*Saved data entries:*
*** Begin section ***
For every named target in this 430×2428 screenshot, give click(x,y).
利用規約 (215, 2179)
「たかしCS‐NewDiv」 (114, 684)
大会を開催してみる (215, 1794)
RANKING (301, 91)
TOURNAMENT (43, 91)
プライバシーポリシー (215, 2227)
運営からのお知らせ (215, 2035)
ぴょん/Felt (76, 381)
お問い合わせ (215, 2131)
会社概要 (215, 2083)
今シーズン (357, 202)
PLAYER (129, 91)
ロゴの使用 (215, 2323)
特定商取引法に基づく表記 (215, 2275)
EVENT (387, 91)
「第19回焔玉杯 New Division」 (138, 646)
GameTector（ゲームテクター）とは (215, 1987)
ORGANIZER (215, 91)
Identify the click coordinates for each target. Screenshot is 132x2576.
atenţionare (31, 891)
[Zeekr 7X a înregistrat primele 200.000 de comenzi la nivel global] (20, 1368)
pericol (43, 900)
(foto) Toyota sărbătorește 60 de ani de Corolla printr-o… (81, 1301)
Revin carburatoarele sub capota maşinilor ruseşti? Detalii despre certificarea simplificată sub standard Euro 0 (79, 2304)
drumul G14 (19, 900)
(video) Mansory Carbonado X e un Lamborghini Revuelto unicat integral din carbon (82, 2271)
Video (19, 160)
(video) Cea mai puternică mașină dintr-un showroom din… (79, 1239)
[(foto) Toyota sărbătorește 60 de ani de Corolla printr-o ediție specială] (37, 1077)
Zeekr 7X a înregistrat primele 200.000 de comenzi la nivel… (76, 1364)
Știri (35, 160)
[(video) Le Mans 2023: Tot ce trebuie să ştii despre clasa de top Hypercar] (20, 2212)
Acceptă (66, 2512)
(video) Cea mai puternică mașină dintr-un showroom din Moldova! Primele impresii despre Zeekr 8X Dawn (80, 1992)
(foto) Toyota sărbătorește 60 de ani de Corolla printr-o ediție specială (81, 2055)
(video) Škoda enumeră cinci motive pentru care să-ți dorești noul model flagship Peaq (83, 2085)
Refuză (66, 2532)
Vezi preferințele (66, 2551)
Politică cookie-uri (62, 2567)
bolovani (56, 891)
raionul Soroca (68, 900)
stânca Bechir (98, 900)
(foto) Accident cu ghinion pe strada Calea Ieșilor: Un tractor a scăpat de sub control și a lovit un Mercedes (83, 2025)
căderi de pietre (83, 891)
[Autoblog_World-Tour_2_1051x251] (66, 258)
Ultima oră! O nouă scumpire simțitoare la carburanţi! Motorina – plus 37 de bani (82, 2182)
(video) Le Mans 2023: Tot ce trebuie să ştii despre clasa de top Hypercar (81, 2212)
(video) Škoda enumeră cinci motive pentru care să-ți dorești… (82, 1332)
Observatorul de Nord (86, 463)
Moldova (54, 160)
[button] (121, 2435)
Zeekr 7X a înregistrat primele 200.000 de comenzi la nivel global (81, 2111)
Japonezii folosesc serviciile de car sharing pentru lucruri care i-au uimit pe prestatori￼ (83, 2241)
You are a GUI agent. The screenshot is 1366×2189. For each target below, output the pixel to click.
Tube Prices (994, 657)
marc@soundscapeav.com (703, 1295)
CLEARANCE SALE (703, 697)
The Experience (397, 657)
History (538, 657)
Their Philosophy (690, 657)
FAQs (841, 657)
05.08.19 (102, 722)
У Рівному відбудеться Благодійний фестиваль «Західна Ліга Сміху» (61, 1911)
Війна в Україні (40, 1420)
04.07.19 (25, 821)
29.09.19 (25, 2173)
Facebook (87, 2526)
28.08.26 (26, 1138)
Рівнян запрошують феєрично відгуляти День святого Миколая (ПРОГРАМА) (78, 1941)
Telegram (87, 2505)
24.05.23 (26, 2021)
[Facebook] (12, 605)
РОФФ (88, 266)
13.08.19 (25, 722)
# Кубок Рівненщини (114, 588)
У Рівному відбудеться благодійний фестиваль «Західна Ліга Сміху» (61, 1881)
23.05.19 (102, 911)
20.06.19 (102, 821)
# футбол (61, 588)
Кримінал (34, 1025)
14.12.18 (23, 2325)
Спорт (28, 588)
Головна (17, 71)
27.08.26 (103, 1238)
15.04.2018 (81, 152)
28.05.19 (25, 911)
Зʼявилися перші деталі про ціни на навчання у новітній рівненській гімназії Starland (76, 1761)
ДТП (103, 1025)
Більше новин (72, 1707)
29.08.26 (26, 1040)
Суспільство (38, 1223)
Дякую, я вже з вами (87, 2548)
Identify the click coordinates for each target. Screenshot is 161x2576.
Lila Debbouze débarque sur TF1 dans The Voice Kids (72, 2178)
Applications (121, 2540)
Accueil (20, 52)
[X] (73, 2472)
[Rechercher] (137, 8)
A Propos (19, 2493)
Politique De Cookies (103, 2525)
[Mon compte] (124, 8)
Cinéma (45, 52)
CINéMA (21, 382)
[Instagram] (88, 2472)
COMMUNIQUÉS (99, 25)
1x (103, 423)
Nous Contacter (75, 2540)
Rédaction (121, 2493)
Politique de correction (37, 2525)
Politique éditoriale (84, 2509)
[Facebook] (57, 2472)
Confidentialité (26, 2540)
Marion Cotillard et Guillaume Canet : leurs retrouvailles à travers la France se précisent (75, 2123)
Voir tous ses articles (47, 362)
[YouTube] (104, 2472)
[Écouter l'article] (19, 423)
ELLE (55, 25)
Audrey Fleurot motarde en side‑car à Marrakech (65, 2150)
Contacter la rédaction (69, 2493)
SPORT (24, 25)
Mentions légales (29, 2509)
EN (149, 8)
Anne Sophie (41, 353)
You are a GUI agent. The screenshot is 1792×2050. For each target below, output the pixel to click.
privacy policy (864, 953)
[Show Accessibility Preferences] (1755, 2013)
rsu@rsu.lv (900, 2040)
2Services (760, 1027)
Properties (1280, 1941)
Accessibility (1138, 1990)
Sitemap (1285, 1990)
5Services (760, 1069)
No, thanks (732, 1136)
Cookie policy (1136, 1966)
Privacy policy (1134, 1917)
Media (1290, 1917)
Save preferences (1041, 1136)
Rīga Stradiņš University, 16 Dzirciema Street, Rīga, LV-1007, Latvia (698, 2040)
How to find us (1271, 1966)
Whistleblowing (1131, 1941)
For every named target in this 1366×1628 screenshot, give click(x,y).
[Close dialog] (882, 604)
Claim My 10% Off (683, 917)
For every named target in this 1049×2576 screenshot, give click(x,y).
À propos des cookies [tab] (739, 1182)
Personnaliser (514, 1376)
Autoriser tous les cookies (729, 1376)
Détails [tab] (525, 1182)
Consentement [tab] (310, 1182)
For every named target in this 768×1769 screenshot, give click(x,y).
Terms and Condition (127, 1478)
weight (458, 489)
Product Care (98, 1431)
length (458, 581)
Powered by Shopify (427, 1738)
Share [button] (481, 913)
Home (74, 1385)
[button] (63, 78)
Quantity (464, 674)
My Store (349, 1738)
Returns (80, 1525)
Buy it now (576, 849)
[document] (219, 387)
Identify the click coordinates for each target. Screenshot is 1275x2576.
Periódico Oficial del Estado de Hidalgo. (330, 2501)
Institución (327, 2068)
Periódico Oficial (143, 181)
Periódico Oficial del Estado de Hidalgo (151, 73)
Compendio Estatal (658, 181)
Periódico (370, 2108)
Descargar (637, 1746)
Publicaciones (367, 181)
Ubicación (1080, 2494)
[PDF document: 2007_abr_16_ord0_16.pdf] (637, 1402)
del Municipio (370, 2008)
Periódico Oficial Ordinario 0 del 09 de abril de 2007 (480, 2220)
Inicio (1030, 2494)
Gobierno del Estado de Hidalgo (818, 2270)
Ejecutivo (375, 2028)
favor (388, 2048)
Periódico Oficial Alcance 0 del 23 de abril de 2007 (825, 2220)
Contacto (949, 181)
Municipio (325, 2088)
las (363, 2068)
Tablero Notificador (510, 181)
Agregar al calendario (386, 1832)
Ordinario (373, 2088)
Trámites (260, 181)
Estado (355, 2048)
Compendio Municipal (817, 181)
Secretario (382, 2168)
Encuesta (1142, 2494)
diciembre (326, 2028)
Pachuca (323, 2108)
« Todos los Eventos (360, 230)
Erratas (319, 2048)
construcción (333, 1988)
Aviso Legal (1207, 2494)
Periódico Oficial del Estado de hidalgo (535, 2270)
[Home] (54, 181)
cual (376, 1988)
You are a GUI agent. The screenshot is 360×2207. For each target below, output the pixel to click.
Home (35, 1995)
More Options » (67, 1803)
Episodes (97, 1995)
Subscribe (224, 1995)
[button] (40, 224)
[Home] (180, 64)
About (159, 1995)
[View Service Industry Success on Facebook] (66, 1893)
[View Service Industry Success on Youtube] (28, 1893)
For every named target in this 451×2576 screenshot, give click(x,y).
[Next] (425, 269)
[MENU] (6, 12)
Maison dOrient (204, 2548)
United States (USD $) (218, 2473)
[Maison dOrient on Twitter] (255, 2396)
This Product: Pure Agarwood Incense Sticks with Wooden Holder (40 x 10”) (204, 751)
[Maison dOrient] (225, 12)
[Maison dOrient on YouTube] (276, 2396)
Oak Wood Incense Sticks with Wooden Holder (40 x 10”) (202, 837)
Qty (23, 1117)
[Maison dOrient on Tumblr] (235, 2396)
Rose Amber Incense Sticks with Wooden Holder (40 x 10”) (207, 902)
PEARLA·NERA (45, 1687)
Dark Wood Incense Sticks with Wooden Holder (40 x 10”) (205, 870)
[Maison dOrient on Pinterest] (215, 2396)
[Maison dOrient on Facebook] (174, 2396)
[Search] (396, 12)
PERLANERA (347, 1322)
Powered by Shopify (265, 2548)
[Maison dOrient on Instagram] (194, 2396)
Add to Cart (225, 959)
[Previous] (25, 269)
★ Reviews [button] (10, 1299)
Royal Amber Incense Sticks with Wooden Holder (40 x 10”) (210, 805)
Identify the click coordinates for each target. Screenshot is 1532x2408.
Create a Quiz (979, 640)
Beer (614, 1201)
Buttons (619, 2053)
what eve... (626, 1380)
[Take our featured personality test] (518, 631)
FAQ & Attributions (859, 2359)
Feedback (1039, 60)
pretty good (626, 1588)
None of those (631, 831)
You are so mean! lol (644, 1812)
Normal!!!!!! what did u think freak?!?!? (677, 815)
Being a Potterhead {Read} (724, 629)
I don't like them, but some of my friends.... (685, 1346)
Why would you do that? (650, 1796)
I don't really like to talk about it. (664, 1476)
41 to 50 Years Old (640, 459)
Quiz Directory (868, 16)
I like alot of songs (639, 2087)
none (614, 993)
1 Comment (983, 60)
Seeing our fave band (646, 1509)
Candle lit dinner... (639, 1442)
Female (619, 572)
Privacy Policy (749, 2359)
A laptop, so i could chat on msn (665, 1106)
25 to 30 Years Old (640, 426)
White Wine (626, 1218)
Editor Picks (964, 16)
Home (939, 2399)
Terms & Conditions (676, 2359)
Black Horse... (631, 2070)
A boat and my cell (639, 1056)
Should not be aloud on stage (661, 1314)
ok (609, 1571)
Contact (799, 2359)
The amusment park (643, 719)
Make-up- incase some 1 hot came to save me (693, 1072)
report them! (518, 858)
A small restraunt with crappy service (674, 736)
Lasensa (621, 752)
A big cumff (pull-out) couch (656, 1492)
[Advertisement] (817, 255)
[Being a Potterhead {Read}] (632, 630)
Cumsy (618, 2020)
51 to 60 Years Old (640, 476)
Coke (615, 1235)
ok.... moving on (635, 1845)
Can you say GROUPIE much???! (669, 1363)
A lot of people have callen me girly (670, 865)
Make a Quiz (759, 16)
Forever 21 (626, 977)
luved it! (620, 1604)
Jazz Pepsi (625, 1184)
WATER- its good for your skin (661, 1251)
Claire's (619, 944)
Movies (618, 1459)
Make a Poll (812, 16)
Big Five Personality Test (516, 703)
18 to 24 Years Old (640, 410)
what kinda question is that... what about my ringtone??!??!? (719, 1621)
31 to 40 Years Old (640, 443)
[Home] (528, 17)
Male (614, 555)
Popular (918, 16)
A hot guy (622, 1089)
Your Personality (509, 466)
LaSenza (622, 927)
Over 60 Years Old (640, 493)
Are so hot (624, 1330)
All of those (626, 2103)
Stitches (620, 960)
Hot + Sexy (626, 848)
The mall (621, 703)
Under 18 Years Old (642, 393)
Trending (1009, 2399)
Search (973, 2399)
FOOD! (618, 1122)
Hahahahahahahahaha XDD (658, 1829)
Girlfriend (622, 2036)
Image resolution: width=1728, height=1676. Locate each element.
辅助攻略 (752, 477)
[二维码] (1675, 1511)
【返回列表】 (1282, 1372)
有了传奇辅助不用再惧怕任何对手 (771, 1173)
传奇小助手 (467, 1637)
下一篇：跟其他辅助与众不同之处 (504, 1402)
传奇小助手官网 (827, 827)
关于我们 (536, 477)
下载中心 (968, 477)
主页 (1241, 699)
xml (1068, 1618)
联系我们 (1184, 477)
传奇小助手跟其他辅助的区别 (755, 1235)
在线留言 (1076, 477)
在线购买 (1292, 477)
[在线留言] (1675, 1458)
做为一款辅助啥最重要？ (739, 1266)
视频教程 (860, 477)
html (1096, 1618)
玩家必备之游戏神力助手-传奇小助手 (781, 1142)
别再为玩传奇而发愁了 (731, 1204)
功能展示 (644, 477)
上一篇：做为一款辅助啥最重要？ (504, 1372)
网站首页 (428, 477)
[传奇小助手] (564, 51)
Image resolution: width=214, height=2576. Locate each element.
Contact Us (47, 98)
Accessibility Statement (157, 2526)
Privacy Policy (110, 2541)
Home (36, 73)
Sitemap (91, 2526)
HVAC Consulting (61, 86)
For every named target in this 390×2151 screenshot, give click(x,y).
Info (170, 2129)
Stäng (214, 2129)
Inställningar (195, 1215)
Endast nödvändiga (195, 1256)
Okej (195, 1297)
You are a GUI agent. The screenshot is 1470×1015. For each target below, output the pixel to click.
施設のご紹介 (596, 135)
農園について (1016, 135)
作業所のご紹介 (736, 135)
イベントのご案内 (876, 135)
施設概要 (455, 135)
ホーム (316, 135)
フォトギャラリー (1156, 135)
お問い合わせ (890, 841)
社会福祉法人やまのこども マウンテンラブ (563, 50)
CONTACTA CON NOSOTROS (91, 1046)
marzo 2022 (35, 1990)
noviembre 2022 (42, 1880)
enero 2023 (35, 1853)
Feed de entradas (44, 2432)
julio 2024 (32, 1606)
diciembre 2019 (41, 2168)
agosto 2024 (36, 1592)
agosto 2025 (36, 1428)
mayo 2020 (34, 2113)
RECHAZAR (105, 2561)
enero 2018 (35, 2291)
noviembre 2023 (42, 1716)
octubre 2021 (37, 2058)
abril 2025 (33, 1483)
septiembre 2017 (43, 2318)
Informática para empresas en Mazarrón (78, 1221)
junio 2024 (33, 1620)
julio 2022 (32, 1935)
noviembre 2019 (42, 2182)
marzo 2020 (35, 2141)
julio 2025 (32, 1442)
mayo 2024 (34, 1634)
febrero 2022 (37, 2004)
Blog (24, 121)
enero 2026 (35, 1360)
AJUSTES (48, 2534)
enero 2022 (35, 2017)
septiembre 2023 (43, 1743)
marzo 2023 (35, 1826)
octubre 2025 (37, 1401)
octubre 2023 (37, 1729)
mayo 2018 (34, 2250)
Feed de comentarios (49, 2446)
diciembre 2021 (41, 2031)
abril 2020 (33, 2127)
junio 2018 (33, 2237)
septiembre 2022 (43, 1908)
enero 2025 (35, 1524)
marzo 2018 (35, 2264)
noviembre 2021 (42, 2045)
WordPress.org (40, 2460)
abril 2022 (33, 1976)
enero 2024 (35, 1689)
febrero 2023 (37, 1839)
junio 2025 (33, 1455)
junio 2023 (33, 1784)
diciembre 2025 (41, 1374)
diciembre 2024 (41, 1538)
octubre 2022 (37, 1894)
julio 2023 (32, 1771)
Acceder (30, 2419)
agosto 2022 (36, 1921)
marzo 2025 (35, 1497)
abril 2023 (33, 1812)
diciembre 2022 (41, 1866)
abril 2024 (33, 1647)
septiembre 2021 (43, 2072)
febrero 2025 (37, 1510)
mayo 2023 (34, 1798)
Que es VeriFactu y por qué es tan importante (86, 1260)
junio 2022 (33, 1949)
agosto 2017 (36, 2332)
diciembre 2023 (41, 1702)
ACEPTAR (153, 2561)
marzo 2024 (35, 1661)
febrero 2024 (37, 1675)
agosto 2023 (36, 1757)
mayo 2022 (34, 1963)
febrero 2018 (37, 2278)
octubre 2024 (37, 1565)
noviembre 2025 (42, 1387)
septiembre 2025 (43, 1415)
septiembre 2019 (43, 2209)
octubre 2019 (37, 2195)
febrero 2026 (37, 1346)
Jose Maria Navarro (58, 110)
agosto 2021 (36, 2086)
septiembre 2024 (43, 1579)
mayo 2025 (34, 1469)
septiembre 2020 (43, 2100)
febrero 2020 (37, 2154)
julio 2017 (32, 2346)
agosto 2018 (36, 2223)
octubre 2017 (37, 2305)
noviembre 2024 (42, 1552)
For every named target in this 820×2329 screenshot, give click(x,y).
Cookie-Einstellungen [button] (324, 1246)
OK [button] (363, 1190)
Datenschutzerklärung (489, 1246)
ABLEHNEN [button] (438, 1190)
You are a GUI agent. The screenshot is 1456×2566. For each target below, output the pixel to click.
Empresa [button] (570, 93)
*** End section ***
*What is needed:* Starting with the first line of the records above, give back each line exactly until the line with "お問い合わせ (215, 2131)" has been given as well.

*Output:*
For every named target in this 430×2428 screenshot, give click(x,y).
利用規約 (215, 2179)
「たかしCS‐NewDiv」 (114, 684)
大会を開催してみる (215, 1794)
RANKING (301, 91)
TOURNAMENT (43, 91)
プライバシーポリシー (215, 2227)
運営からのお知らせ (215, 2035)
ぴょん/Felt (76, 381)
お問い合わせ (215, 2131)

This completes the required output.